Like many of you, I spent the holidays in visiting my childhood home. And like many of you, my parents consistently send me home with mementos and items from my childhood bedroom whenever I go visit them. This year’s stash was a pile of journals from middle school and high school. Reviewing them was fascinating.

I keenly remember the feelings I felt in some of those entries. I remember being SO upset when a friend started dating a guy I had a huge crush on. I remember when I was angry at my mom and her treatment of me compared to my brother. I remember how deep those feelings were and how in the moment, each of those frustrations was the biggest and worst thing going on in my world.

And every single one of those things resolved. Every one of those major events turned into minor events with time. I can look back on those incidents now and smile and chuckle at how silly I was and how little perspective I had. That doesn’t mean those feelings weren’t entirely valid and significant at the time. But as time wore on, those things didn’t carry the big feelings they used to. There are new things and other priorities and other frustrations. The feelings are still big. But I know these will pass too. I know the world will keep turning and the thing that is making me crazy today will be a minor blip on the radar a year from now.

This is one of the reasons I love journaling – and one of the reasons I started this blog. Getting to see how far I’ve come helps me believe that I’ll get through today’s struggle too. I have a 100% success rate at moving on and getting through hard times.

Robert Frost is one of my favorite poets. In an interview for his 80th birthday he said the following and it has kept me going so far and will keep me moving forward

“In all your years and all your travels,” I asked, “what do you think is the most important thing you’ve learned about life?”

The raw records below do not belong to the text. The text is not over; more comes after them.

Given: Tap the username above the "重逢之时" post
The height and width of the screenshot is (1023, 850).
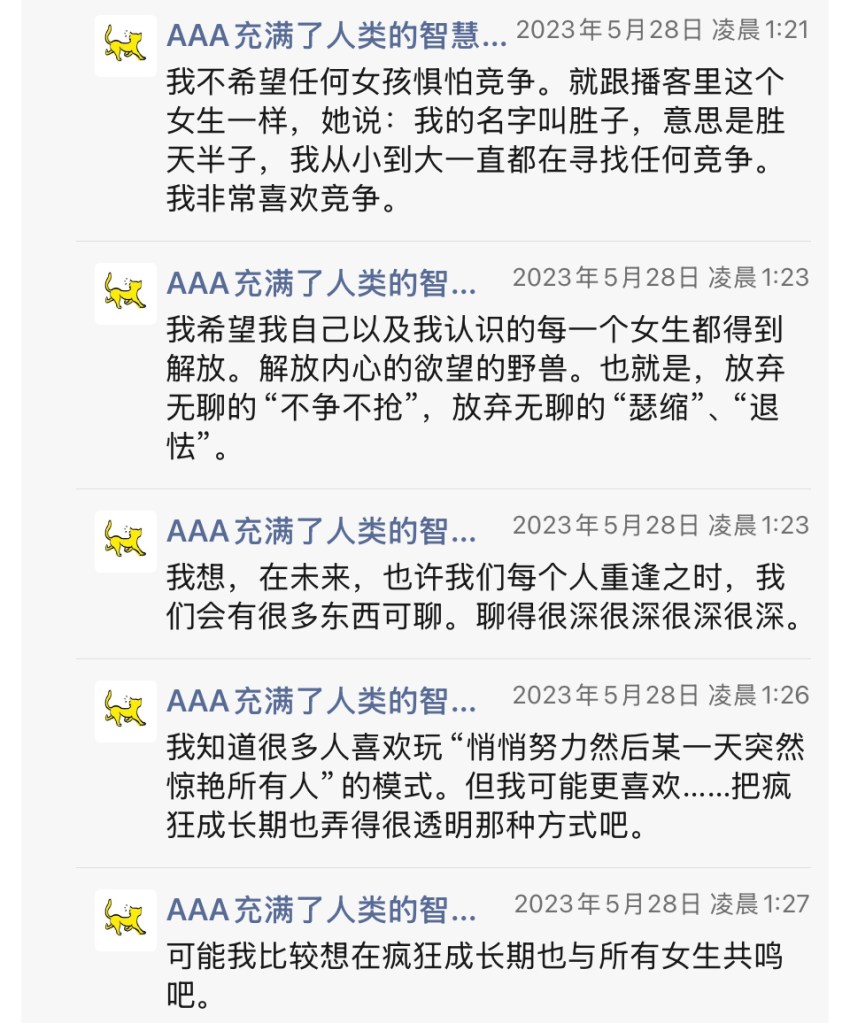Looking at the screenshot, I should click(x=321, y=531).
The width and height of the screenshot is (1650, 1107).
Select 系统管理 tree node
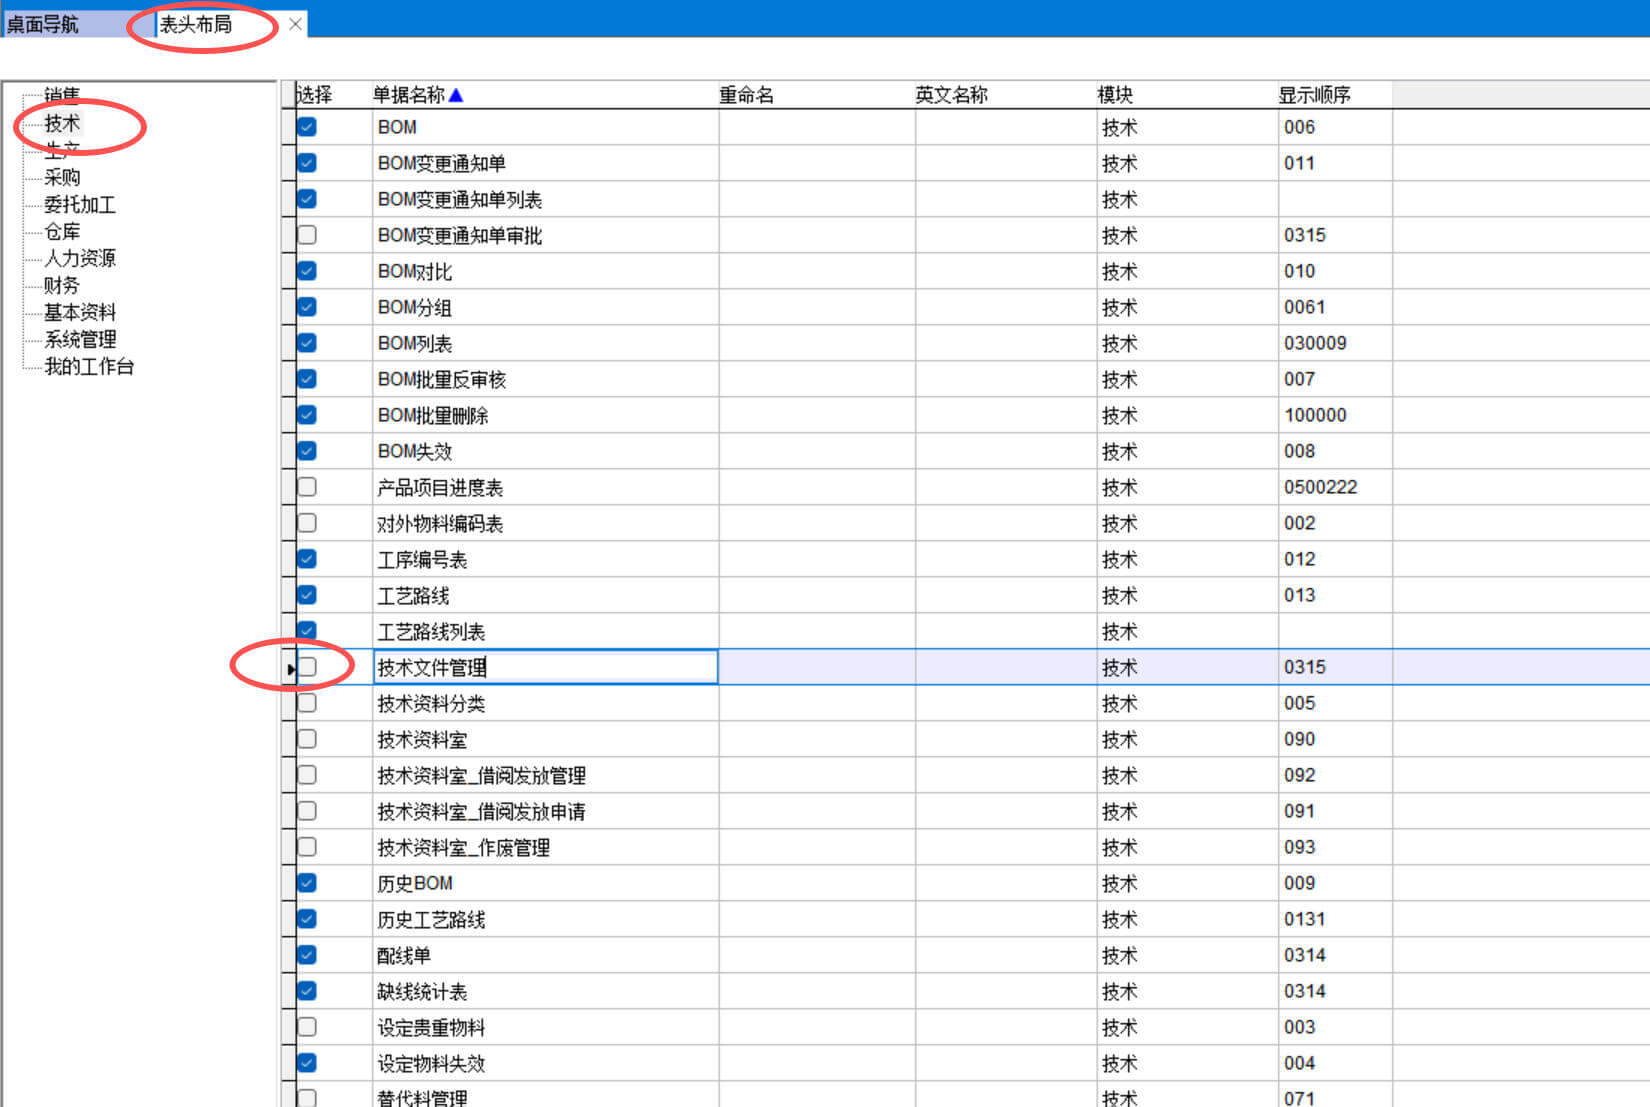pyautogui.click(x=80, y=339)
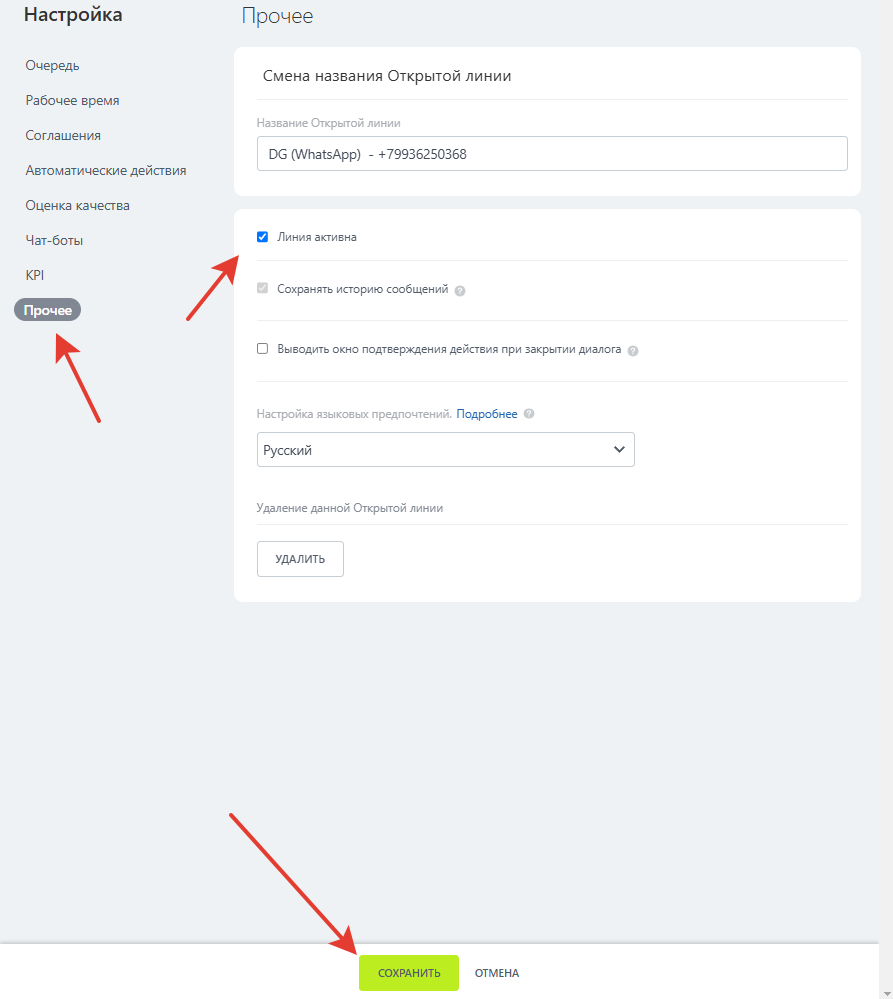Click the green СОХРАНИТЬ button

click(x=409, y=973)
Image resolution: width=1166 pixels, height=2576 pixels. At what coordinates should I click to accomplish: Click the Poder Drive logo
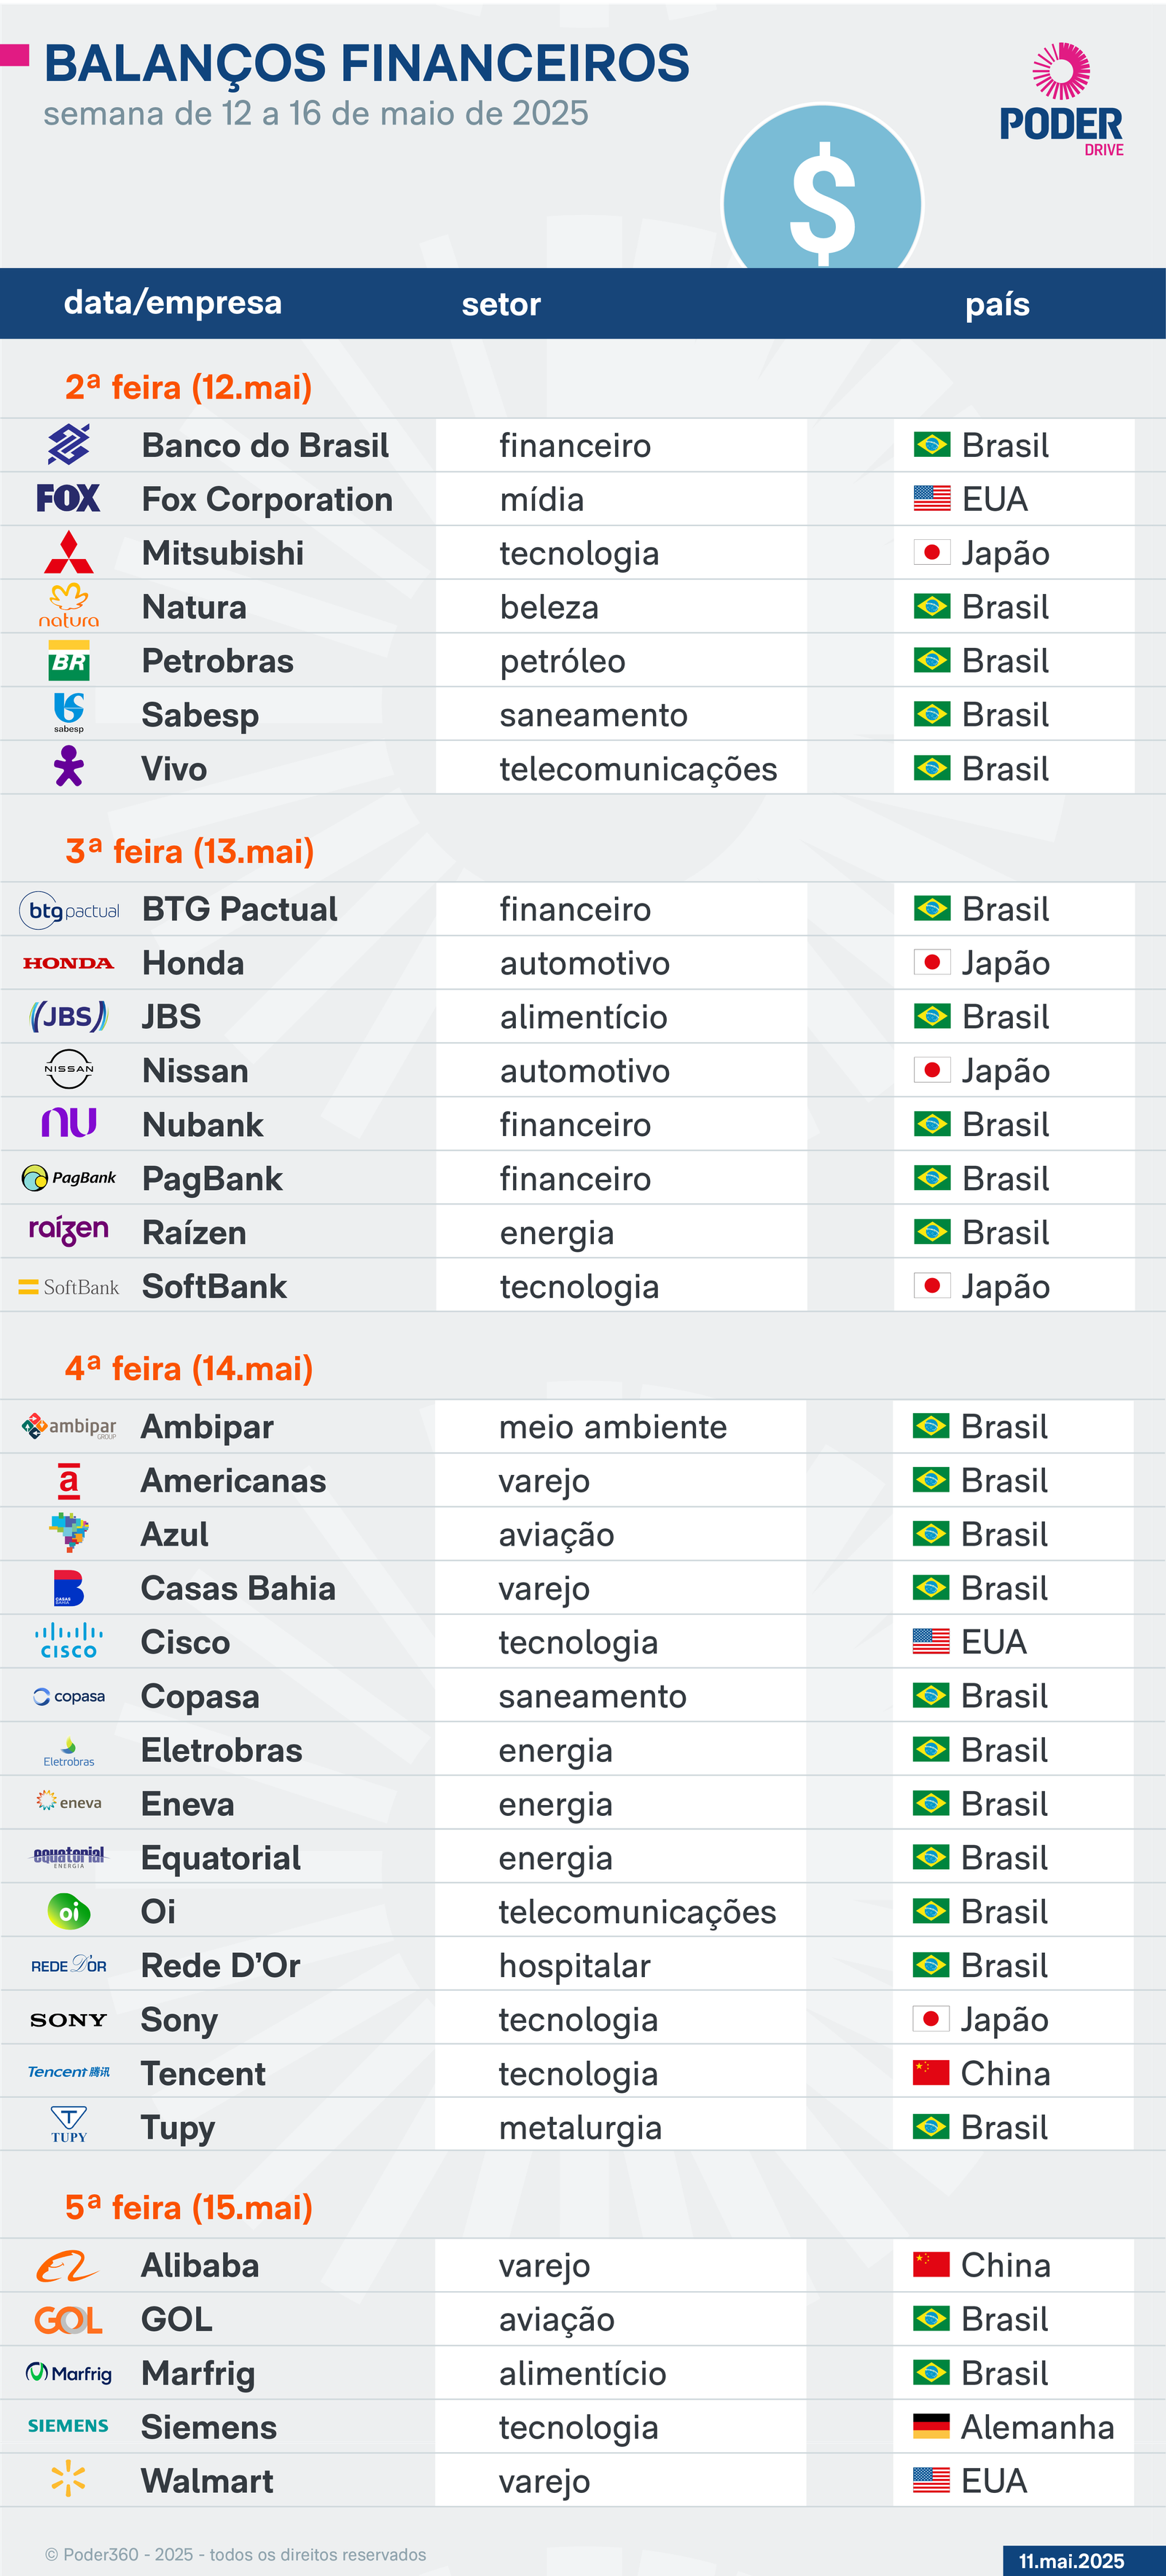[1061, 99]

He paused a moment, then with the twinkle sparkling under those brambly eyebrows he replied: “In three words, I can sum up everything I’ve learned about life. It goes on. In all the confusions of today, with all our troubles . . . with politicians and people slinging the word fear around, all of us become discouraged . . . tempted to say this is the end, the finish. But life — it goes on. It always has. It always will. Don’t forget that.